Thank you for such a great R package. I am currently trying to combine metabolomics data with gene expression data. Given the small sample size per condition (N=3) I am taking a more exploratory approach. I have 5 groups (control, 4d, 6d, 8d and 12 days of treatment) and see a clear separation between groups using plotDiablo() and plotIndiv() with groups having undergone a longer treatment being separated further from the control group.
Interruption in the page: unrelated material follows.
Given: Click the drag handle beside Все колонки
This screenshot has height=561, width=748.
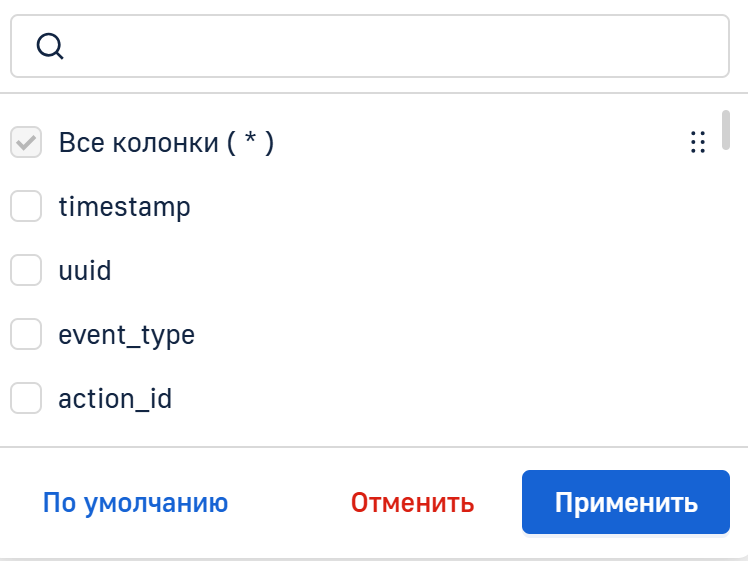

With regard to my approach, I want to use the similarity matrix to see what genes are correlating most with specific metabolites. However, my keepX is based on 5000 genes and 500 metabolites. Therefore, when I use the circosPlot, R crashes and I cannot save the circosplot as an object to extract the similarity matrix. Is there another way to obtain the similarity matrix?
and does it make sense to use such a large number of genes/metabolites for the keepX?
The separation of groups in plotDiablo() and plotIndiv() looks very good and I do not want to exclude potentially relevant genes/metabolites.

Thank you for your time!
kind regards,

hi @NilsM,

I dont think it makes much sense to select so many genes and metabolites, as you are experiencing in trying to interpret your results! Usually between 50 - 150 genes would be enough for gene enrichment, for example?

You can save the circosPlot similarity as an object, i.e
my object <- circosPlot(...)

as mentioned in ?circosPlot:


If saved in an object, the circos plot will output the similarity matrix and the names of the variables displayed on the plot (see attributes(object)).